In 2020, Google introduced Vision Transformer (ViT), a vision model based on the transformer neural network. In this model, input is a stream of image patches. It directly predicts class labels for the image. When trained on sufficiently large data, ViT is found to outperform CNN models which have been traditionally used for computer vision applications.

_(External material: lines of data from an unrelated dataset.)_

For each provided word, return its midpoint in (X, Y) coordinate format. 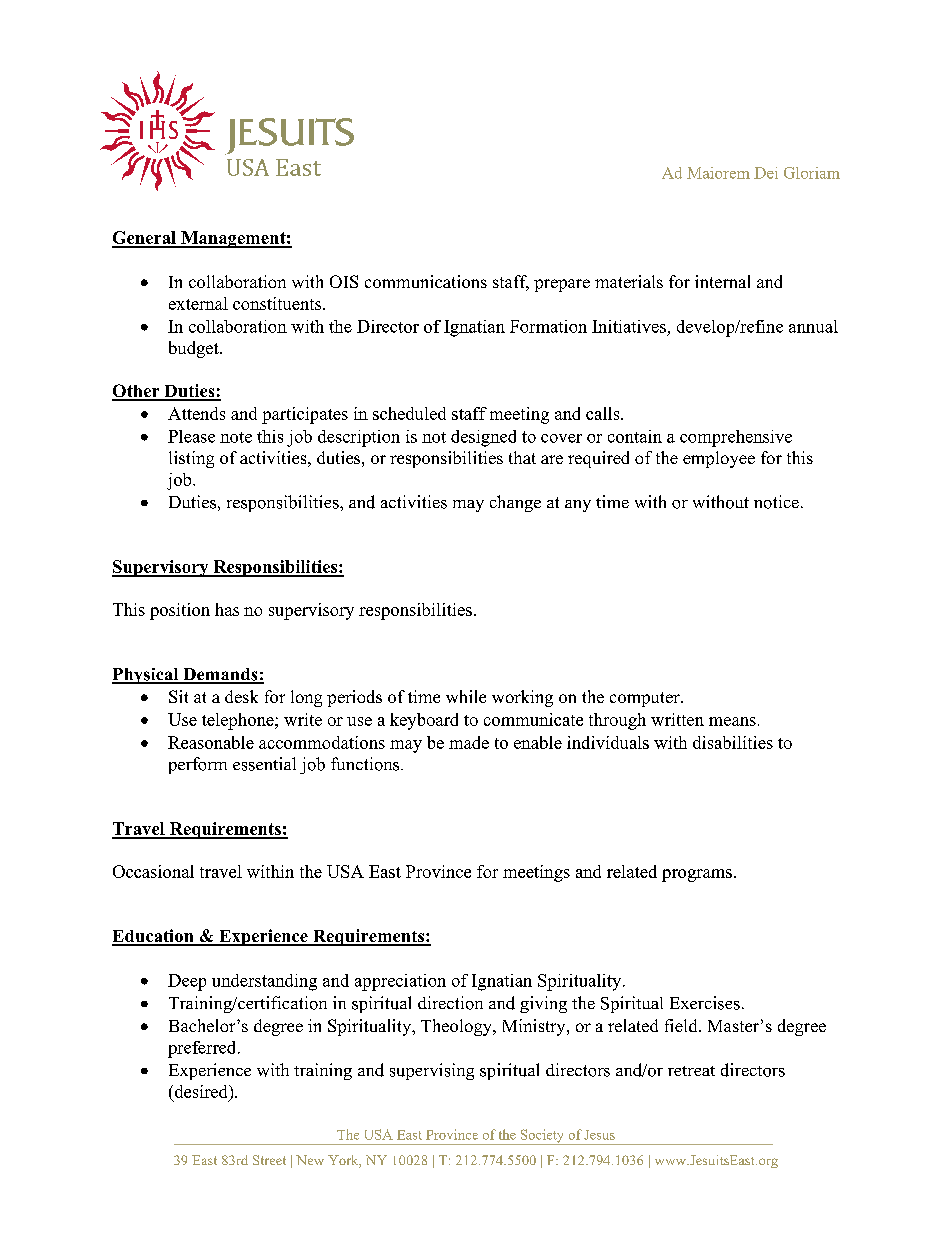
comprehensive (736, 438)
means (732, 721)
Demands (220, 675)
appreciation (400, 982)
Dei (766, 173)
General (145, 239)
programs (697, 875)
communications (426, 281)
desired (201, 1091)
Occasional (153, 871)
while (466, 696)
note (236, 437)
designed (483, 438)
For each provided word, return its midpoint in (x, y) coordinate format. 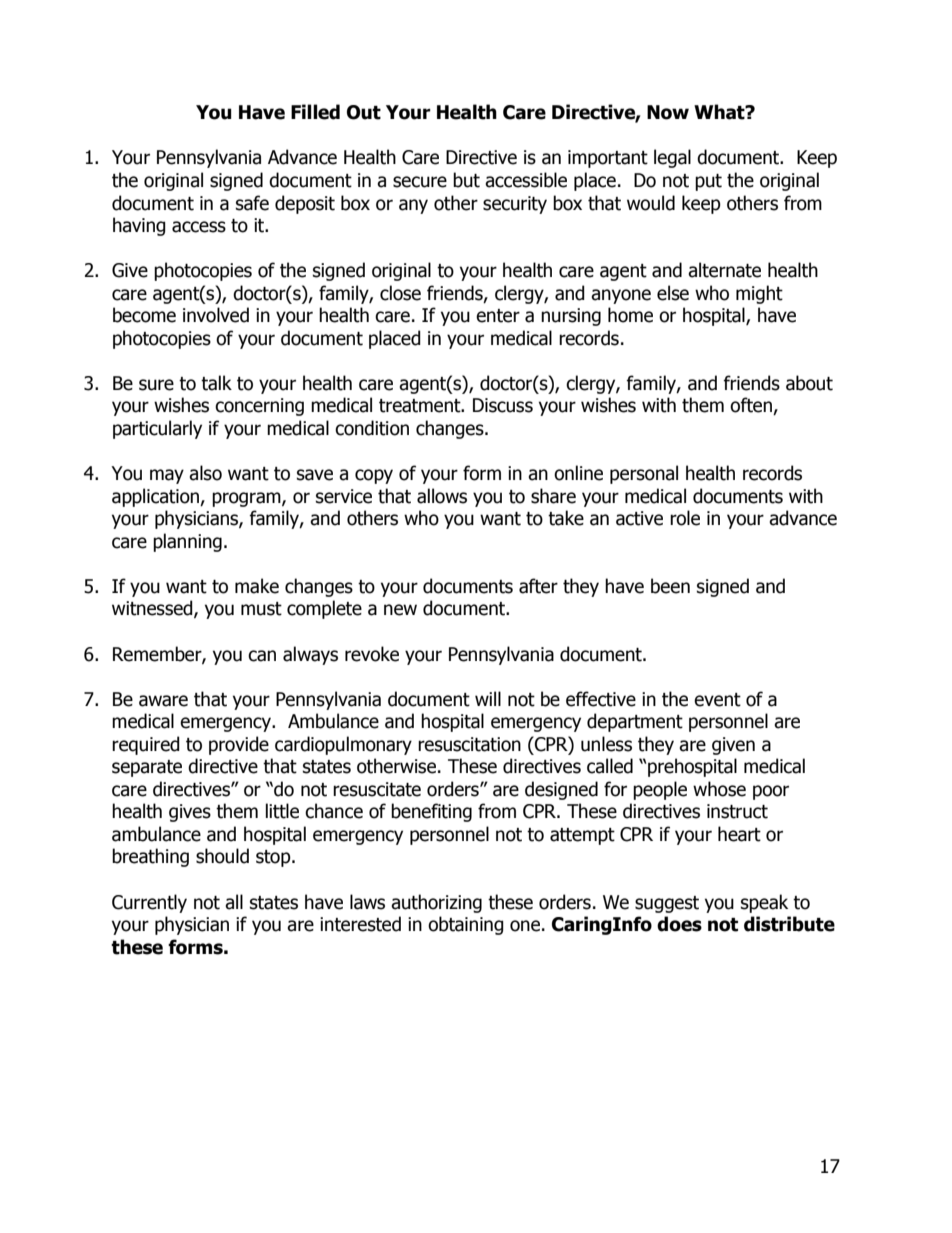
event (717, 700)
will (488, 698)
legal (672, 158)
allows (442, 496)
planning (187, 542)
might (759, 294)
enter (498, 316)
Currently (149, 903)
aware (163, 701)
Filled (315, 112)
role (685, 518)
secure (420, 182)
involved (216, 315)
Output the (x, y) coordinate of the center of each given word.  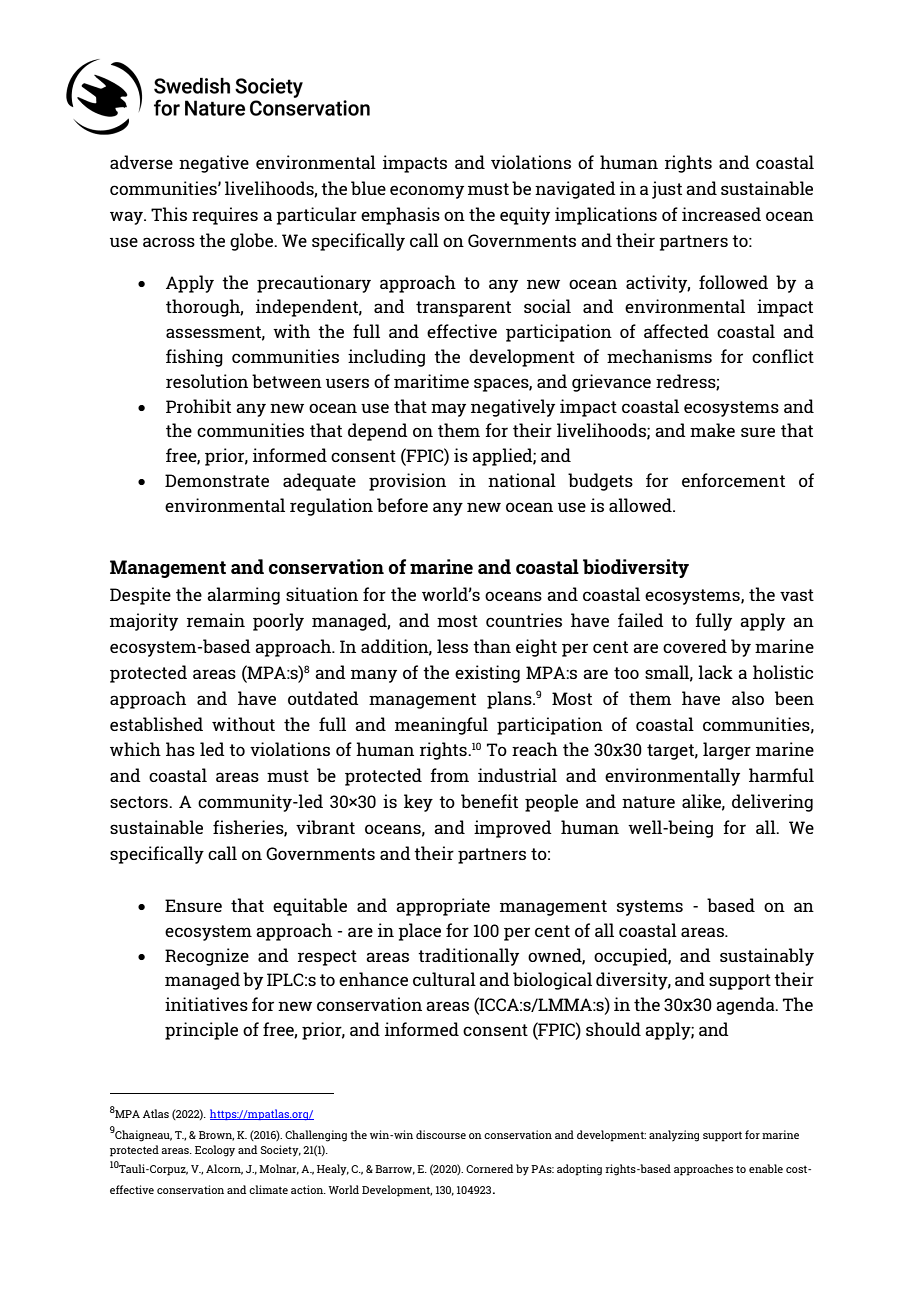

Facebook (now Meta) has also launched a similar transformer model called the Data-efficient Image Transformer (DeiT). It operates on a knowledge distillation procedure that is based on the distillation token and can be trained with 1.2 million images.
Reinforcement learning
Researchers from the University of California, Berkeley demonstrated that the state-of-art Transformer architectures can be used to frame reinforcement learning as a big sequence modelling problem. This could be done by modelling distributions over sequence of states’ actions and rewards. This technique could also be applied to dynamics prediction, offline reinforcement learning, imitation learning, long horizon dynamics, and conditioned reinforcement learning.
For tabular data
A group of Russian researchers demonstrated a simple adaptation of Transformer architecture for tabular data. To this end, the researchers introduced the FT-Transformer (Feature tokenizer + Transformer). This model could transform all features – including categorical and numerical – to embeddings and apply a stack of transformer layers to the embeddings. Here every transformer layer operates on the feature level of one object.
DABS
This year, researchers from Stanford University published a paper titled ‘DABS: A Domain-Agnostic Benchmark for Self-Supervised Learning’. This paper outlined how self-supervised learning algorithms like BERT and SimCLR are highly successful models in their respective domains but they are also very domain-specific. This means that the new algorithms need to be developed for each new setting. To this end, the researchers introduce a domain-agnostic method called the Domain-Agnostic Benchmark for Self-Supervised Learning, also known as DABS.
To perform well on this benchmark, a given algorithm is evaluated on seven domains – natural images, English text, speech recordings, multichannel sensor data, chest x-rays, and images with text descriptions. These domains contain unlabelled datasets for pretraining. The model is scored on its downstream performance on a set of labelled tasks in the domain. The team also introduced e-Mix and ShED, two baseline domain agnostic algorithms.
DABS (Source: arXiv)
Is such consolidation desirable
The Twitter thread saw massive engagement with a lot of people chipping in to offer their views on Karpathy’s observation. Many called this development as the next paradigm in AI and machine learning. A person commented that if realised fully, this consolidation will help in easy multimodal fusion. “For problems with multiple input modalities (e.g. vision+language) picking a fusion strategy used to be a big deal. Now (given enough data) you can just let self-attention learn one,” he wrote.
Many others pointed out that parallels can be drawn with the neocortex which has a highly uniform architecture across the different input modalities. “Perhaps nature has stumbled by a very similar powerful architecture and replicated it in a similar fashion, varying only some of the details,” Karpathy wrote.